Written problem ->
Collect every line of the listing below that contains the word "icon", and copy each of those lines in full.

* BEGIN Listing *

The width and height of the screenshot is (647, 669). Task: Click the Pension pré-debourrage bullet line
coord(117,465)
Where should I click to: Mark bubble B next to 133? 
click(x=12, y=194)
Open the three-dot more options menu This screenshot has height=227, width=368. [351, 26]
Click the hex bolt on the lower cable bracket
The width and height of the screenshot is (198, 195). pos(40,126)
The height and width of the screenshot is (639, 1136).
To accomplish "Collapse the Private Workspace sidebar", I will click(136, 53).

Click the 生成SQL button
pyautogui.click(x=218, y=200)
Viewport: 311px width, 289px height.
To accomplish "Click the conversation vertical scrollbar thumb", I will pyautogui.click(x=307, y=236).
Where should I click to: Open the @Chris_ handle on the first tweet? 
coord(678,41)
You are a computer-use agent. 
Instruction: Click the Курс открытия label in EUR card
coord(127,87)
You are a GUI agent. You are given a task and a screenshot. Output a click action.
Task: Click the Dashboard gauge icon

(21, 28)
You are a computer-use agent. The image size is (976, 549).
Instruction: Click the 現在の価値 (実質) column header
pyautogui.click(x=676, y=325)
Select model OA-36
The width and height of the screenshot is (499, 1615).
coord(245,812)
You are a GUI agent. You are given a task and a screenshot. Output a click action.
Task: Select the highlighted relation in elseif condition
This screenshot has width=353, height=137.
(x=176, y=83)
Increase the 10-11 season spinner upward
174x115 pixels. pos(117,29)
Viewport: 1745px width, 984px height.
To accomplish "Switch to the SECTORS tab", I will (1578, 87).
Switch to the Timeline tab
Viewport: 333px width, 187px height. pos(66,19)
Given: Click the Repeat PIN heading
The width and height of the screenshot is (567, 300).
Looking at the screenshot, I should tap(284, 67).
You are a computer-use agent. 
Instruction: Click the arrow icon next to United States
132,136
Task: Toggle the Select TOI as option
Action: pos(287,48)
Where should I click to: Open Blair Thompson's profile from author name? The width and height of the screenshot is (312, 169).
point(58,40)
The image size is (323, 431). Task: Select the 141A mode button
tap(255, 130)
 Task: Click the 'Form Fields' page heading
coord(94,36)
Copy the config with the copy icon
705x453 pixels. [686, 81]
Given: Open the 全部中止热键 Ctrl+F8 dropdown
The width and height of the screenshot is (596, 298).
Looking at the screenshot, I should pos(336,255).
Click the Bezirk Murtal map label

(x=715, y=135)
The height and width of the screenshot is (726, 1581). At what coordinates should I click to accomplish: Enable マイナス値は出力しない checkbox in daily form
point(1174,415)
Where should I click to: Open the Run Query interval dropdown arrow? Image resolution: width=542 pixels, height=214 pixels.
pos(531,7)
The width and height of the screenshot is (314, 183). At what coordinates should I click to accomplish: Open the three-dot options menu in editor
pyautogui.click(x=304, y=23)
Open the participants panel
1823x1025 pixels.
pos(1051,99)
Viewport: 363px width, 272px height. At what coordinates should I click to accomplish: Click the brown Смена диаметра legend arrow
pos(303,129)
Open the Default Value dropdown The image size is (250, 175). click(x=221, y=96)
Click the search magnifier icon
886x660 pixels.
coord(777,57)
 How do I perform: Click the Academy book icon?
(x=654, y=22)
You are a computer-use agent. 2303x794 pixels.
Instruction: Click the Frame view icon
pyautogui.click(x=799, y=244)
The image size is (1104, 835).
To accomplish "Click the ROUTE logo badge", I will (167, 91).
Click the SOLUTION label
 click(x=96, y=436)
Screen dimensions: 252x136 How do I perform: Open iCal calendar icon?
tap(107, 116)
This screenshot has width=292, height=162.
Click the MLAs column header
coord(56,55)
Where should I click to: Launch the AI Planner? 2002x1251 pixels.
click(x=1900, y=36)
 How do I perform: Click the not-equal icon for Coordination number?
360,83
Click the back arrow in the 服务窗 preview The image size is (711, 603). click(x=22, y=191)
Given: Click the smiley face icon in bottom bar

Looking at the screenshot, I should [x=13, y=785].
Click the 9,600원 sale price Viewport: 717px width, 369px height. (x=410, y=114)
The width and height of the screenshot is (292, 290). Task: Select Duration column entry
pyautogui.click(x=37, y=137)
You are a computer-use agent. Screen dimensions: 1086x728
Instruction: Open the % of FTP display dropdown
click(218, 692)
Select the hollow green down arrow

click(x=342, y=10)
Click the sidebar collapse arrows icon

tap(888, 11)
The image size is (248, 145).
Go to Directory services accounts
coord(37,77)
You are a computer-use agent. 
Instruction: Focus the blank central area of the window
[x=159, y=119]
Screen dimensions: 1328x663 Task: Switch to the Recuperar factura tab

* END Listing *

Response ->
Task: Click the Dashboard gauge icon
Instruction: Click the arrow icon next to United States
Copy the config with the copy icon
Click the search magnifier icon
 How do I perform: Click the Academy book icon?
Instruction: Click the Frame view icon
Screen dimensions: 252x136 How do I perform: Open iCal calendar icon?
 How do I perform: Click the not-equal icon for Coordination number?
Given: Click the smiley face icon in bottom bar
Click the sidebar collapse arrows icon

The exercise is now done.